Only in the last few days has it become clear that the Nuclear Weapon Free Iran Act would not pass in the Senate, and that the historic negotiations with Iran would continue. I will not ruminate here on why pro-Israel and non-Zionist Jewish organizations lobbied to prevent a deal that would benefit both American foreign policy interests and the well-being of millions of Iranians. In my opinion, it would benefit the citizens of Israel as well.

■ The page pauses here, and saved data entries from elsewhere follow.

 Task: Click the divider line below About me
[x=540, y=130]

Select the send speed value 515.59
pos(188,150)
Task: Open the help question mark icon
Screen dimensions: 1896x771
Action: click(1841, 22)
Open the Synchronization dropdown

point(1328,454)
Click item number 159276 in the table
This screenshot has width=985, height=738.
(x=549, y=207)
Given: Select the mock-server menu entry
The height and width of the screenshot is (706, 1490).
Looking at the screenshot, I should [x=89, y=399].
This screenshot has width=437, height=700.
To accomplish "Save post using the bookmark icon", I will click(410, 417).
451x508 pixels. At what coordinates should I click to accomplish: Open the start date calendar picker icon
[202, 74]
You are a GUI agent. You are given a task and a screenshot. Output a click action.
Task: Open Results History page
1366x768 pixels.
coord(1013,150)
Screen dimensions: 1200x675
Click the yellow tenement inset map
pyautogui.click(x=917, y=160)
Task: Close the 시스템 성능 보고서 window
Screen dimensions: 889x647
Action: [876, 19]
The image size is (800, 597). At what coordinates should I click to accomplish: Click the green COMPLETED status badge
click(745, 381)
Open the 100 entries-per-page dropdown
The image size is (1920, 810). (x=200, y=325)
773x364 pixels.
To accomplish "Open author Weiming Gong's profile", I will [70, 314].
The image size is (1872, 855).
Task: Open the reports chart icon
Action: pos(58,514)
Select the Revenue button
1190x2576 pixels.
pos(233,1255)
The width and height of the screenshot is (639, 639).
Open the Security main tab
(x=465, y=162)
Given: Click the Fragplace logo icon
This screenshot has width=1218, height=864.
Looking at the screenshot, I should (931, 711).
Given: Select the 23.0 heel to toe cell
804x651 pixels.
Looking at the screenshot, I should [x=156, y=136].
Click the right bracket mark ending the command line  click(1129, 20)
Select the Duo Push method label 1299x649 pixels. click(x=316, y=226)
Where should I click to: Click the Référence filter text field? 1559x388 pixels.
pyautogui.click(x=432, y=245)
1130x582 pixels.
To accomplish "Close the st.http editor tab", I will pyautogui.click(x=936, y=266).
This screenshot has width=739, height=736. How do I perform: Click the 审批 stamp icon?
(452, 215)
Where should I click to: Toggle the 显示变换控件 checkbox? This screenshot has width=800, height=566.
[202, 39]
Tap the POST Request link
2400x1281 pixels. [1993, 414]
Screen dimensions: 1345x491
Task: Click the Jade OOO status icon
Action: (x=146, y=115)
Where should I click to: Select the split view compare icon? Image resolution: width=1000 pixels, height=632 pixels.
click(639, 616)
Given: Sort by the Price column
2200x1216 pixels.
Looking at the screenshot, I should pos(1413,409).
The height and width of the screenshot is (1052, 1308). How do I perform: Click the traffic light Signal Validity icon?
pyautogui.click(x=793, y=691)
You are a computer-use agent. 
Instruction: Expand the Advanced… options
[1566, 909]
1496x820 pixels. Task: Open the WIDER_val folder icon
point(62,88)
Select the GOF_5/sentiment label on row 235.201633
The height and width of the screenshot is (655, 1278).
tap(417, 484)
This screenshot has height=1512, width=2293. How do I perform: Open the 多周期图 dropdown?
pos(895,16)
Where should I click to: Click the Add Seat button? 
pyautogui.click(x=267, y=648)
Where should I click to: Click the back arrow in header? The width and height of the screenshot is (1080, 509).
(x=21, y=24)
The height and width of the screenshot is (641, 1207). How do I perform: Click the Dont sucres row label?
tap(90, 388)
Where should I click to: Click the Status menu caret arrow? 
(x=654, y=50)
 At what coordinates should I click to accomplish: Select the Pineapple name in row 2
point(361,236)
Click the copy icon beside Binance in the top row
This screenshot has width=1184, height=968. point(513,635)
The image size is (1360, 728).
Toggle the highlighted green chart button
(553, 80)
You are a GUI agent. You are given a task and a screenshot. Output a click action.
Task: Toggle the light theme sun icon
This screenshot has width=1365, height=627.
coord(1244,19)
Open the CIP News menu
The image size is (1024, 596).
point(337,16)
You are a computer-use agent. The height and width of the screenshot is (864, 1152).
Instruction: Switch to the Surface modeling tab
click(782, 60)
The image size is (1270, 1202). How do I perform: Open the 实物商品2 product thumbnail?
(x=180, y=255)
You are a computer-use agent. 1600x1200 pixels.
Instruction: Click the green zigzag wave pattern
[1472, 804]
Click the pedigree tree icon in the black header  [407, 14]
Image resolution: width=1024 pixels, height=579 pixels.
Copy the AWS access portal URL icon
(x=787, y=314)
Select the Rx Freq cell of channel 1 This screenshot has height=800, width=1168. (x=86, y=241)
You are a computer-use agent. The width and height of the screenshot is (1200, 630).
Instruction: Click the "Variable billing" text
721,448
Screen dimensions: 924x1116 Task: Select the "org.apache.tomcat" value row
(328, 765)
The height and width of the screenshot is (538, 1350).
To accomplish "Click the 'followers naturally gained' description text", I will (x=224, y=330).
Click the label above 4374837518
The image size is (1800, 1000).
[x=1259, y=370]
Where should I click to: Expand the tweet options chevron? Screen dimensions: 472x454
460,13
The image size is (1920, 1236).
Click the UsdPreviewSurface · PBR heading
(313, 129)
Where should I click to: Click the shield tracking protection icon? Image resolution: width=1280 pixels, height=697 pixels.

Somewhere in Iran there is a 20-year-old man, perhaps with my same complexion, my same name. Perhaps his father or mother is one of the 1,500 Iranians who have died in the past decade from plane crashes because, in violation of international law decided at the 2004 Chicago Convention, the U.S. and Israel have blocked Iran from buying materials to repair commercial jets. Perhaps he has a constant toothache because dentists don’t have access to proper X-ray equipment. But he’s a critical thinker: He doesn’t trust the Iranian newspapers’ account, so he takes the time to find an article in The Times of Israel, perhaps the same one I refer to above. There and elsewhere he’ll learn how the Jewish Federations, the American Jewish Congress, and the Jewish Council on Public Affairs are spending millions of dollars to keep up the sanctions; they are raising money to say that he has not suffered enough, and he and people like him cannot be trusted if they are not suffering. Well, I assure you the Star of David will mean more to him than synagogues and Herzl.
Hamid Bendaas is a third-year in the College.